Marylebone Mountaineering Club
Library and Information > Meet Reports
Cornwall
A small but select group gathered in Cornwall for the Easter weekend. The meet organiser dropped out with excuses about family commitments, which coincided with a worsening in the weather forecast a couple of days before the meet.

In the event, it stayed dry for the whole weekend, if somewhat cold in the campsite, which suffered from the usual Cornish micro-climate. Still, this was more than made up for when arriving at the warm and sheltered crags, where it was possible to climb in shorts and t-shirt.

On Friday, Rick and Tom teamed up to climb Red Wall (HS), and then led The Mitre (VS 4c). The latter was made more enteraining by some spectacularly slimy rock on pitch 1 (which needed some nifty technical manouvres to avoid it), and then a major faff on pitch 2 - caused initially by a route finding faff. The pace wasn't improved when Rick decided to let through another leader who was waiting to cross the route on another line, hoping that they'd be quick - they weren't. Great route though. Meanwhile, Mark W and Dave Faff headed for Bosigran, which was surprisingly quiet for a bank holiday. Here they climbed Doorpost HS ***, on which Mark managed to drop his camera 90 feet from the first belay.
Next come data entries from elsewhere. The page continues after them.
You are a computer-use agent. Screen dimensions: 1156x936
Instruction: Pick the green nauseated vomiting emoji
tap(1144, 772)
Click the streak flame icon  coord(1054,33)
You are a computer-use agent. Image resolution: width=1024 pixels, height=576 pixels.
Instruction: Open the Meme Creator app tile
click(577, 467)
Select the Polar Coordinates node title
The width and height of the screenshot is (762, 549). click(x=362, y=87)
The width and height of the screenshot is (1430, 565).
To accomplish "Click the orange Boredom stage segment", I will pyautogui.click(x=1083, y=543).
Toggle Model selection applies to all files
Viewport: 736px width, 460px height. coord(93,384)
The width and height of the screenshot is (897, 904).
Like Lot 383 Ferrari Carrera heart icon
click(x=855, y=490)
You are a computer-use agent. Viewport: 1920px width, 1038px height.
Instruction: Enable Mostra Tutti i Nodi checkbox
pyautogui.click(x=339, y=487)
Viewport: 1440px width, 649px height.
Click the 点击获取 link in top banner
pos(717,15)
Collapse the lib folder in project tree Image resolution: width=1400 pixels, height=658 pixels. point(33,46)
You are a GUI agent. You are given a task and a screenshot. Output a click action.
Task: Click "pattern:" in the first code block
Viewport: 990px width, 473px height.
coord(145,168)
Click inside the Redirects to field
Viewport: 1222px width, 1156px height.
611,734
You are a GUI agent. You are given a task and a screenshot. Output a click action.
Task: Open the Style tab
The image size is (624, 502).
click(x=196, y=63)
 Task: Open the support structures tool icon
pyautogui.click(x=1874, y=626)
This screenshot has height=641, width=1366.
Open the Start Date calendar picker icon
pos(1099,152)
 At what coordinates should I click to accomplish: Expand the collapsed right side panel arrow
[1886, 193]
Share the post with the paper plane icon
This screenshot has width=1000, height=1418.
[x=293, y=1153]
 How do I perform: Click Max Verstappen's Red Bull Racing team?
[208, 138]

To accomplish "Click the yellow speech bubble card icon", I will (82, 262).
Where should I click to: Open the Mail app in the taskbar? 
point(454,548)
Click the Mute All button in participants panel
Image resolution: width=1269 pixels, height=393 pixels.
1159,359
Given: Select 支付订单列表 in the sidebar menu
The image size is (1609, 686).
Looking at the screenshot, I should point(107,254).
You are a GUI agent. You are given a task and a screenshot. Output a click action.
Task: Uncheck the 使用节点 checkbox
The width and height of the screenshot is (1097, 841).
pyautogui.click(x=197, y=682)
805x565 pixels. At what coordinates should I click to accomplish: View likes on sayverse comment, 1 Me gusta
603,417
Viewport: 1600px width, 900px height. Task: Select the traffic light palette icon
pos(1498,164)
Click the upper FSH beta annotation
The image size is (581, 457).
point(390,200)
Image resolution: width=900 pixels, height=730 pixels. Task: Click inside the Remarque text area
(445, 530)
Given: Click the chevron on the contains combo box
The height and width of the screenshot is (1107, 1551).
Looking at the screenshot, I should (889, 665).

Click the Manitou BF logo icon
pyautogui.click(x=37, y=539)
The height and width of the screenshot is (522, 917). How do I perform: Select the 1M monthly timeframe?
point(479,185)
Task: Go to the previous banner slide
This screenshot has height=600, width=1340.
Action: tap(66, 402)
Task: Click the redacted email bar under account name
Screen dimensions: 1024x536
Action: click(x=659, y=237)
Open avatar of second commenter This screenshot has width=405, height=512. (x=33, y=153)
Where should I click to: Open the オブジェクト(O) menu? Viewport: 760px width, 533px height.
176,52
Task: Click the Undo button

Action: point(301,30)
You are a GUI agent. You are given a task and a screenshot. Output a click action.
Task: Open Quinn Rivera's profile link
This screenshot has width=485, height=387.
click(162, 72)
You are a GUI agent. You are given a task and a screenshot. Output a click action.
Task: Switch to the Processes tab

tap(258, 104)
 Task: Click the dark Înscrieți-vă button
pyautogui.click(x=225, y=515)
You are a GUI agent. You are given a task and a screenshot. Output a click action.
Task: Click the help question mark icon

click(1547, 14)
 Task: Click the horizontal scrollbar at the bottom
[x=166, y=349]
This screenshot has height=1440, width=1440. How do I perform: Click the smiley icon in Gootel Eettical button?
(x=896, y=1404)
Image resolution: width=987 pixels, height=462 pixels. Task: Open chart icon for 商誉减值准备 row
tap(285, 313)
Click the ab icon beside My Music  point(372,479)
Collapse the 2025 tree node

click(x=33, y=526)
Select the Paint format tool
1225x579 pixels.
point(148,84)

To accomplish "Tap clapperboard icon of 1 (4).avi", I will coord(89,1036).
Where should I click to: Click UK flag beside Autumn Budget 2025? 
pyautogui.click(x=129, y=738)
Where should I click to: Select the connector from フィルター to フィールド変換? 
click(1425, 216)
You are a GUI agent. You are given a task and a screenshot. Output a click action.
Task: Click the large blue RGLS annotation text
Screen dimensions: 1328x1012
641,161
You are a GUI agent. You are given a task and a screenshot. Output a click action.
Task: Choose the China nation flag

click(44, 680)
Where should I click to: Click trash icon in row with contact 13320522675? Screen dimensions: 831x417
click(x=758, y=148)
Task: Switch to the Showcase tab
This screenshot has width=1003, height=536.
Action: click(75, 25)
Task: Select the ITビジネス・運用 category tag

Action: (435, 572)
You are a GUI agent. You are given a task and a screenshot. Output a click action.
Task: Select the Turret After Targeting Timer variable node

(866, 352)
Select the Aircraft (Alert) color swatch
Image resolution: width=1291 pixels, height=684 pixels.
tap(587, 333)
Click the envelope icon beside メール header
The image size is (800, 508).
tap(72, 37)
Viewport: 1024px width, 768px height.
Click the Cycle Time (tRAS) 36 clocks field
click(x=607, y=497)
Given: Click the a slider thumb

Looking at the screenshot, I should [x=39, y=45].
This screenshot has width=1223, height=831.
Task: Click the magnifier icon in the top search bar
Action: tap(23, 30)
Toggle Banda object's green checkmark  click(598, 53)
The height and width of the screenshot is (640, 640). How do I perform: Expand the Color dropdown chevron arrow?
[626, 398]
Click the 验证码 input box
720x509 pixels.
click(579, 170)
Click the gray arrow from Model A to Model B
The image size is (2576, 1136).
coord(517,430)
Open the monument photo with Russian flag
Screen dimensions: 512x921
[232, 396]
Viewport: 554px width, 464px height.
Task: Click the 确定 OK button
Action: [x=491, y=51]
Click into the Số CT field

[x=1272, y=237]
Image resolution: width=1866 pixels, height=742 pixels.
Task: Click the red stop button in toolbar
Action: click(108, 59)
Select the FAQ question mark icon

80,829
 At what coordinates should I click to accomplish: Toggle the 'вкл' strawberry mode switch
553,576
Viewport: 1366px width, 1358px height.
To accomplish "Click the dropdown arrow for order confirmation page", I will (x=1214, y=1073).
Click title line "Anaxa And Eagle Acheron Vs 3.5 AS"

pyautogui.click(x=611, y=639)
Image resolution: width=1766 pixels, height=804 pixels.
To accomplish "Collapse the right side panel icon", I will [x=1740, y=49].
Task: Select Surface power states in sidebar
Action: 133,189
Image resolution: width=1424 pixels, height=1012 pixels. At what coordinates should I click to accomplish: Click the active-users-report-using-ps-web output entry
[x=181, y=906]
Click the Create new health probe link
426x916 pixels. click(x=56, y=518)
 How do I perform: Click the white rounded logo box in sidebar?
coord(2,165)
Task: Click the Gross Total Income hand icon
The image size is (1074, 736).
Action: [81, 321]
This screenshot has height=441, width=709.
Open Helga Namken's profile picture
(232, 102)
Although dented, it still worked (see picture of Faff). Dave, whose head wasn't quite in gear, spent some hours leading Ledge Climb Vdiff **.

On Saturday, Rick and Tom climbed Right Angle (HS***). Tom had the pleasure of seconding the downclimb on pitch 2 (which seemed by far the hardest bit of it), and was psyched up for leading the big pitch up the corner. Unfortunately it started raining, so he deferred to Rick's greater slime-handling experience. They then went to the nearby and very obscure Pedn Kei to bag another "quick" route. Getting to it involved a terror shuffle down vertical grass (good training for Lundy) and a boulder hop past the advancing tide. Most of the routes were wet and slimy, and the retreat was now cut off, so Rick appropriately led When Hope has Gone (HVS 5a) as the only viable way out.

Eileen, Helen and Jude went for a walk along the coast from St Ives to Zennor, while Dave and Mark watched (or didn't) the children in the campsite. Only misplacing one of them (Jessica) before lunch. Luckily one of the campsite staff found and returned her.

Sunday - Jude, Helen and Eileen organised an Easter egg hunt in the campsite for the children. The group then had to wait 3 hours at the campsite for Faff to return form a '1 hour' mountain bike ride, before heading for the beach.

MarkW and Rick went to Pordenack Point near Land's End. Here they climbed three routers, including Nothing Much (HVS 5a), led by Rick. Ropework was somewhat more challenging since the pair had a single 9mm between them. (MW had forgotten his). By far the hardest part of the day was the trouser shredding chimney descent to the base of the crag. Good routes, but some friable and sharp rock in places. Tom paired up with Clare Murphy and Guy (who were staying nearby). They went to Bosigran, where they climbed Autumn Flakes (HS**) and Big Top (Vdiff). As expected on a meet with Rick and Faff, there was much faffing and dithering (despite the absence of Dither).

Monday saw only general faffing at the campsite and beach before everyone headed home.